Cualquier programa de noticias de los medios, tiene una incoherencia comparable de estímulos separados, un frenesí similar.

Y lo he recordado al sentir que en este triste país de niebla la democracia está secuestrada por un presunto delincuente al que ni siquiera se atreve a nombrar quien dice que nos gobierna.

Bárcenas, tres simples sílabas que queman la garganta de Rajoy, y que dinamitan la frágil democracia que con tanto trabajo creíamos haber construido.

El 2 de febrero pasado, el Presidente de este país negó solemnemente haber recibido dinero irregular de su partido. Esta semana hemos sabido que mentía y ni siquiera ha tenido la decencia de explicarse. Ayer, el que en teoría rige este país a la deriva despreció a la ciudadanía con su silencio clamoroso. Silencio elocuente que además de dañar nuestra dignidad dinamita su presunción de inocencia.

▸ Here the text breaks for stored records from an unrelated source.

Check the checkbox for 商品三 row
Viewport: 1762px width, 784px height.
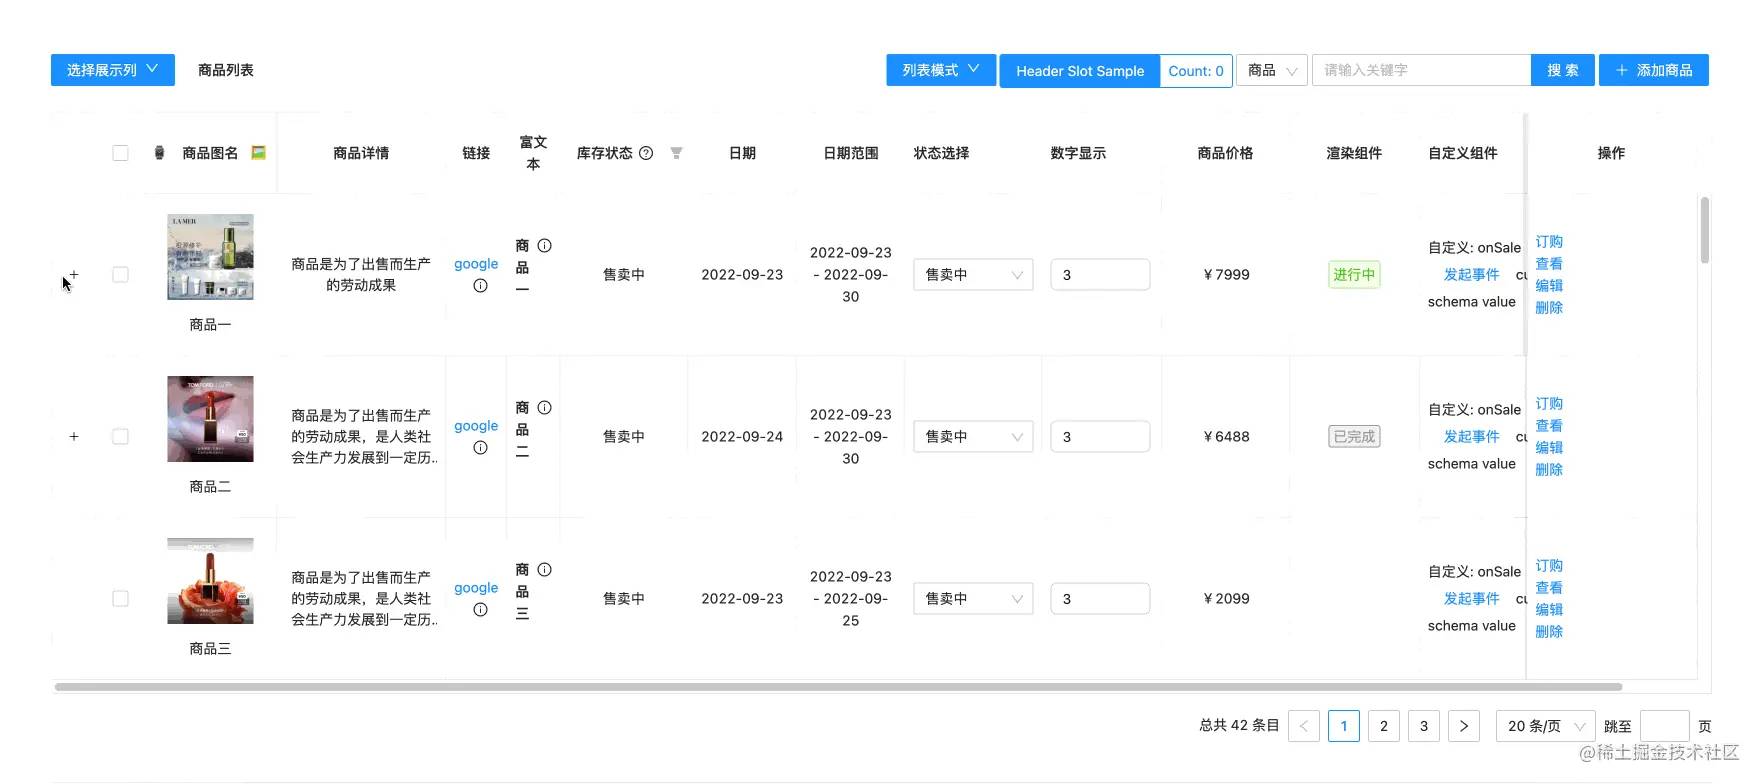[x=120, y=599]
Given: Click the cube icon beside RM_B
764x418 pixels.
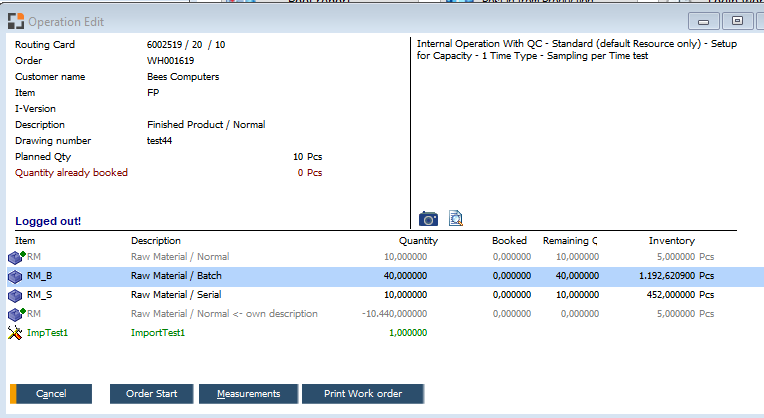Looking at the screenshot, I should 15,276.
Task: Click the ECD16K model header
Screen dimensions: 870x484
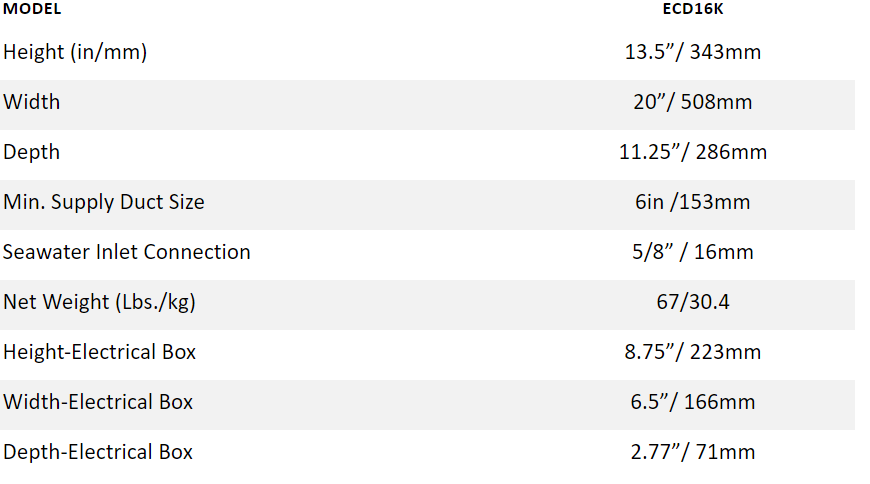Action: (692, 9)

“La sombra de la sombra de un indicio manipulado” como definió Rajoy los papeles de su tesorero, se ha convertido en una prueba firme de su falta de honestidad, de su cobardía y de sus engaños.

La mentira arrasa la confianza y en cualquier país civilizado supondría la dimisión inmediata.

Pero vivimos en ese infierno de incoherencias en el que una expresidenta como Esperanza Aguirre, que llegó al poder gracias a dos corruptos y ha mentido por sistema, se erige en defensora de la sinceridad y la limpieza. Cinismo en estado puro.

Porque este caso es algo más que la voladura del Partido Popular. Es una amenaza grave a la democracia, y nos afecta a todos.

No nos gobiernan los que salieron de las urnas sino los poderes económicos y presuntos delincuentes que se pasean ufanos por las televisiones, manipulan desde la cárcel y tiran de las riendas de nuestros gobernantes marcando el camino de la infamia.

La inteligencia se reduce a la codicia y vivimos un tiempo triste, de espejos rotos, de certezas demoledoras, de desesperanza.

Porque, mientras se esconden de sus vergüenzas, peligra la tan necesaria ley de Transparencia. Y el ministro Gallardón da un golpe de mano a la independencia judicial.

Mientras buscan coartadas, su Ley Laboral acaba con los convenios colectivos y afianza el trabajo esclavo.

Mientras maltratan las palabras, la educación pública pierde casi 23.000 profesores. La Sanidad pública está herida de muerte, y los recortes ya se han cobrado sus primeros muertos.

Mientras esconden sus millones en Suiza, anulan la Ley de Dependencia y personas necesitadas quedan al borde del abismo.

Mientras protegen a desalmados, peligra el mayor centro productor de ciencia en España, el CSIC. Es difícil imaginar cómo esa pérdida supondrá hundirnos de nuevo en el pozo de la ignorancia, no poder combatir enfermedades, perder el tren del progreso.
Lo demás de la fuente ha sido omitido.